Mr Laschet had hoped to use this opportunity to turn around what has already been a damaging campaign for the CDU.
But his hopes were dashed when, despite a heavy grilling from his conservative counterpart, the centre-left Scholz emerged as victor.
A snap poll after the debate showed Mr Scholz, the current finance minister, had beaten his opponents to win the debate, adding another feather to his cap in the race to take over as German chancellor.
The poll for ARD television taken soon after the 90-minute debate showed that 41 percent of those asked thought Mr Scholz was the most convincing performer, compared to 27 percent for Mr Laschet and 25 percent for Ms Baerbock.
Mr Scholz’s SPD has enjoyed a firm lead in the polls during the election campaign, leaving the CDU lagging behind with some of its worst ratings in over 50 years.
The SPD candidate maintained his lead by weathering attempts from Mr Laschet to discredit his opponent’s reputation.
Mr Laschet accused Mr Scholz of failing in his supervision responsibilities in light of raids last week on the finance and justice ministries that were part of an investigation into the government’s anti money-laundering agency.
Mr Laschet said: “If my finance minister were to work like you, then we would have a serious problem.”
But Mr Scolz was unruffled, accusing his opponent of twisting facts and being “dishonest” by suggesting there was a probe of his ministry, whereas investigators simply needed information from it.
Similar attempts to damage Mr Scholz over his links to the Wirecard accounting scandal and the Cum-Ex tax fraud scheme failed to achieve the desired effect.
Ms Baerbock found herself pushed into a moderator role as the two men got stuck in the minutiae of their past coalition wrangles.
The candidates represent parties that have governed Germany in a “grand coalition” for 12 out of the past 16 years of Merkel leadership, and face negotiating their way through the formation of another coalition government come September 26 and beyond.
Mr Scholz declined to rule out coalition talks with far-left party Die Linke, saying that “an acknowledgement of transatlantic relations, Nato and the European Union are necessary for a good government”.
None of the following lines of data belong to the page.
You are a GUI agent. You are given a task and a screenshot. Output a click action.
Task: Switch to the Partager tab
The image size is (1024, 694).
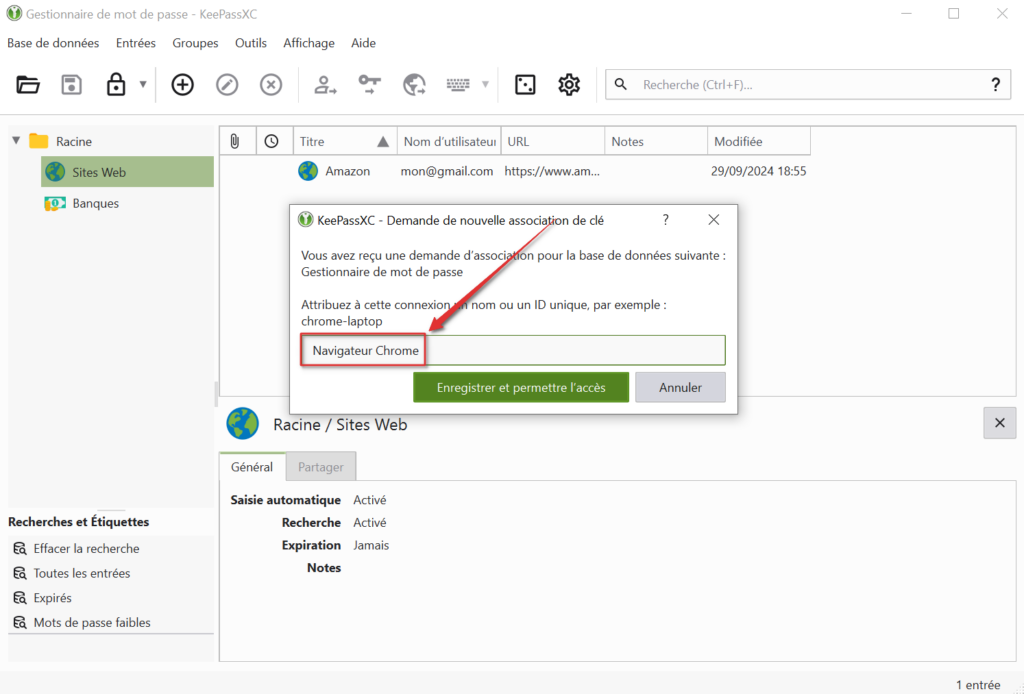coord(320,467)
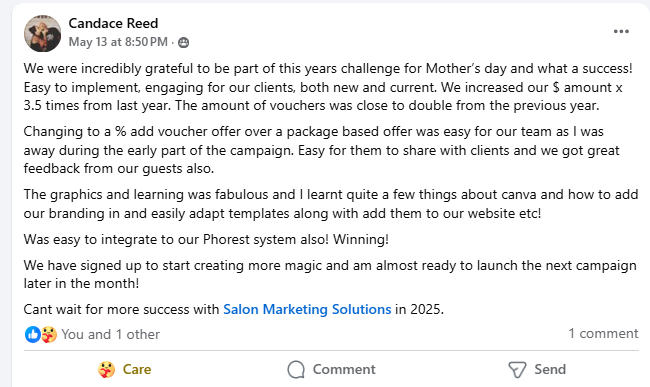Choose the Send button label
This screenshot has width=650, height=387.
[550, 369]
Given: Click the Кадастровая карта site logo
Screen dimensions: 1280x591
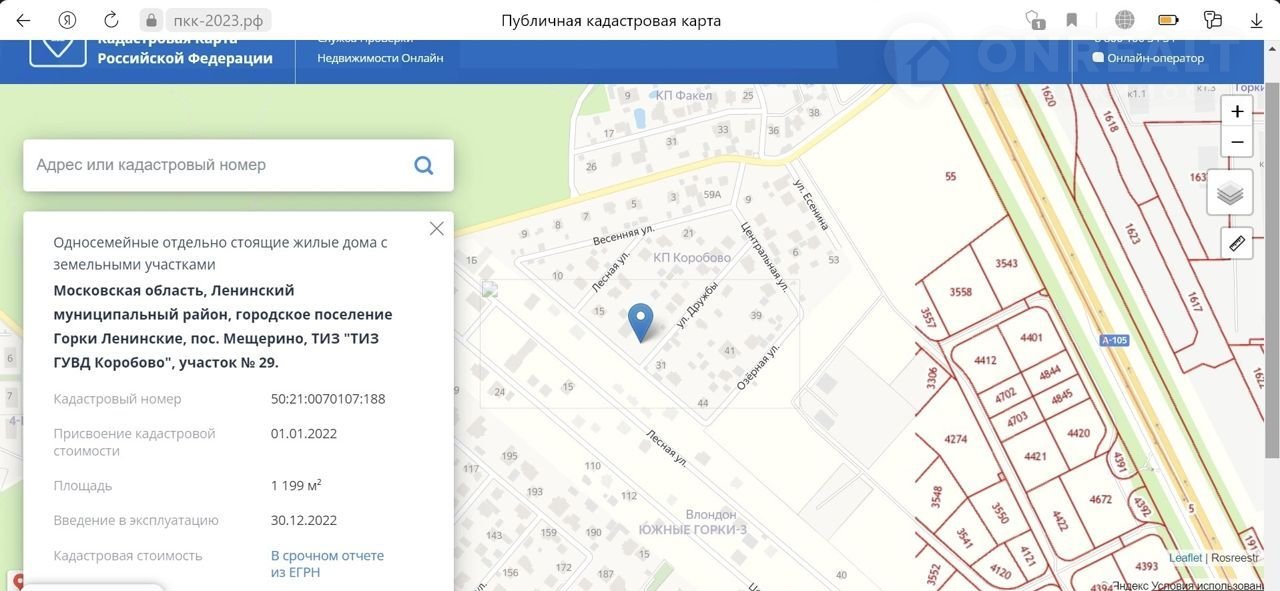Looking at the screenshot, I should tap(58, 50).
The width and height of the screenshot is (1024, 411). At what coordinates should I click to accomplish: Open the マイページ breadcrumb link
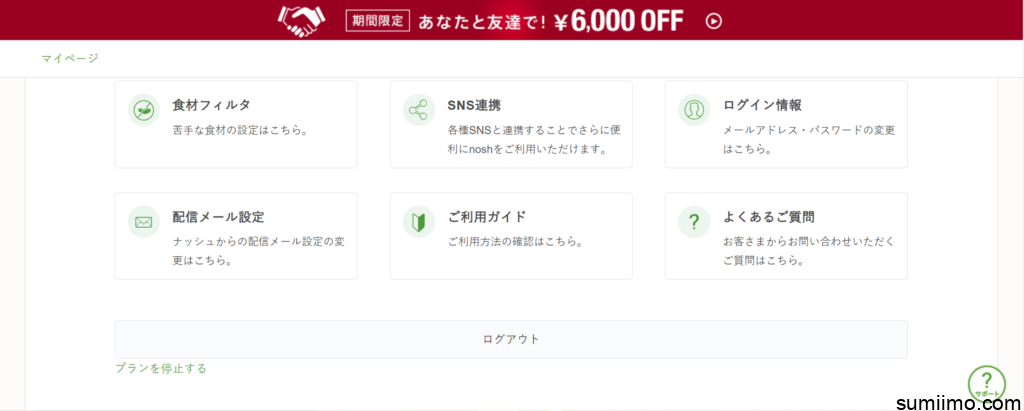point(70,59)

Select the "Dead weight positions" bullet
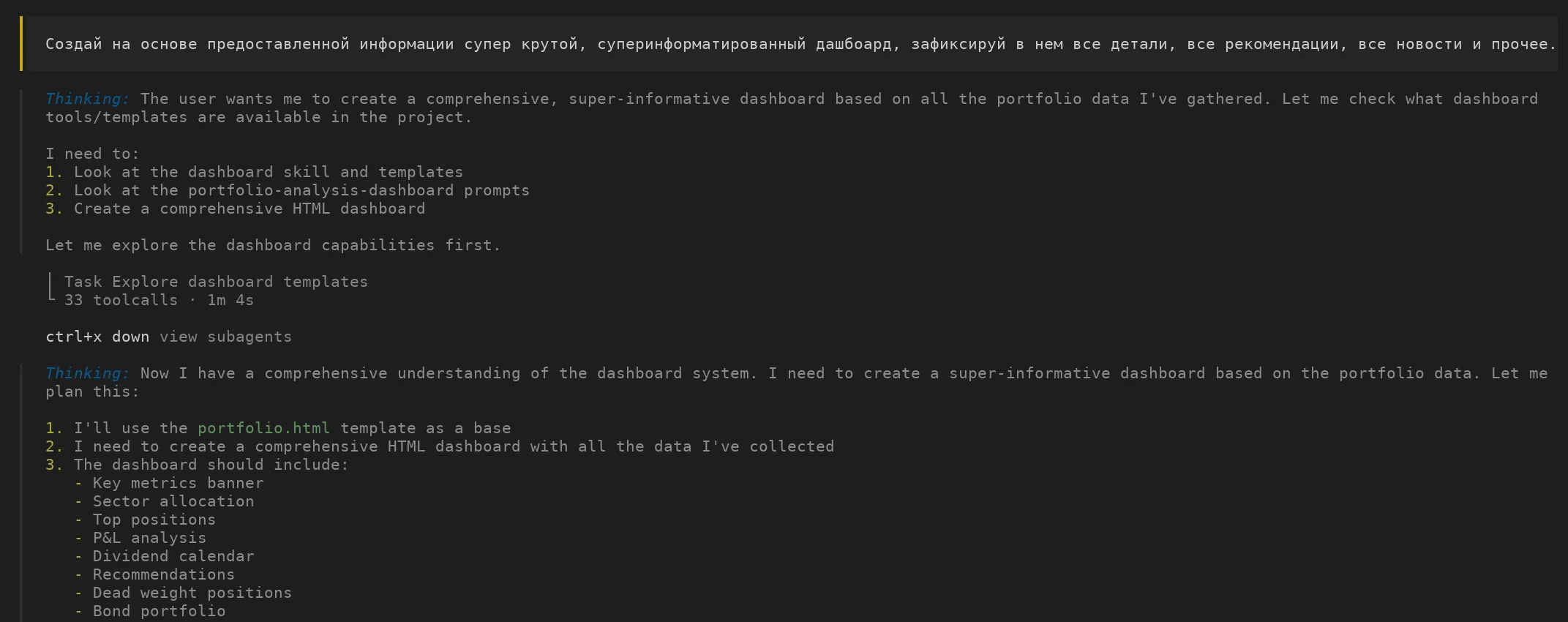click(x=192, y=593)
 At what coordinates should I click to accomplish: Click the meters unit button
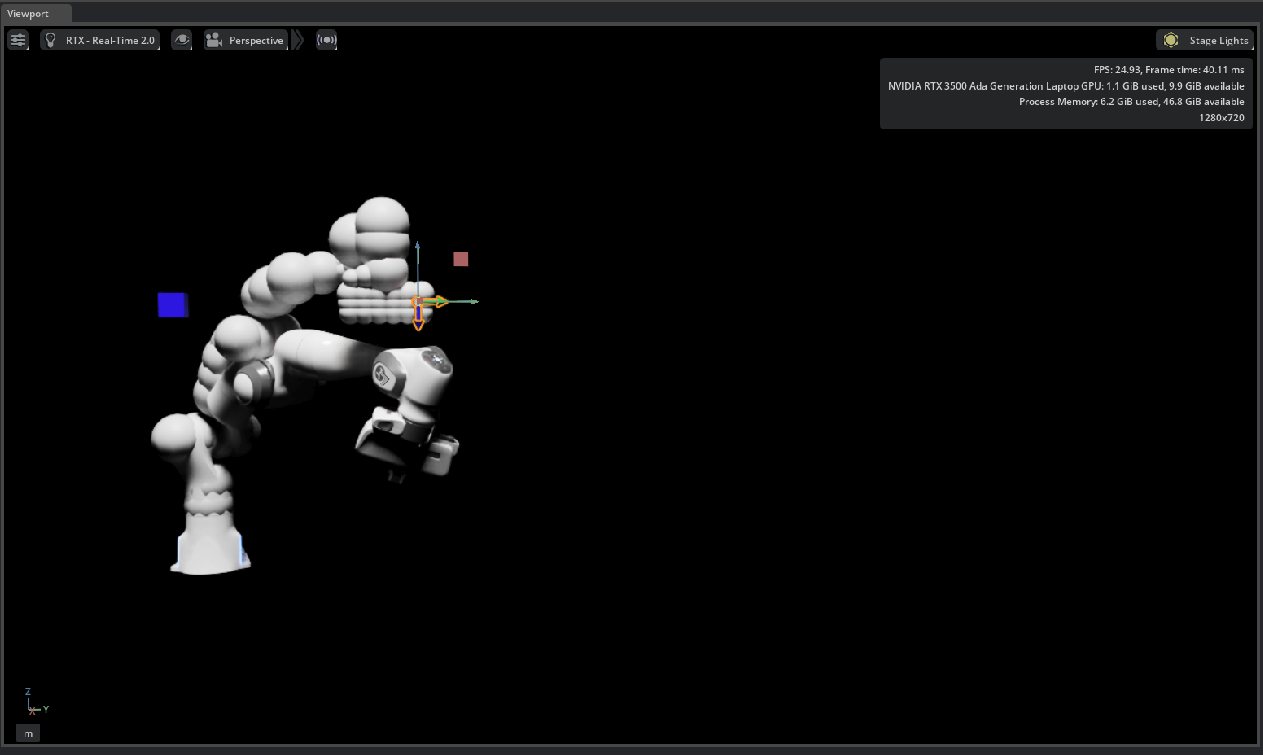pyautogui.click(x=28, y=733)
Mr Laschet, in turn, did not rule out the possibility that his party could continue to serve in a coalition with the SPD, but with senior and junior roles reversed in the case of a Scholz victory.
Ms Baerbock also declined to rule out holding coalition talks between the SPD, the Greens and Die Linke.
She said Die Linke was “of course a democratic party” that did not represent as extreme positions as the far-right Alternative für Deutschland on the other end of the political spectrum.
This debate will add to the concern in the CDU camp of what looks set to be an almost certain electoral defeat.
An opinion poll on Sunday showed that the SPD had extended their lead over the CDU even further.
The INSA poll put the SPD on 26 percent – up a point from a week ago – and at their highest rating since June 2017.
The CDU were unchanged at 20 percent and the Greens were down a point at 15 percent.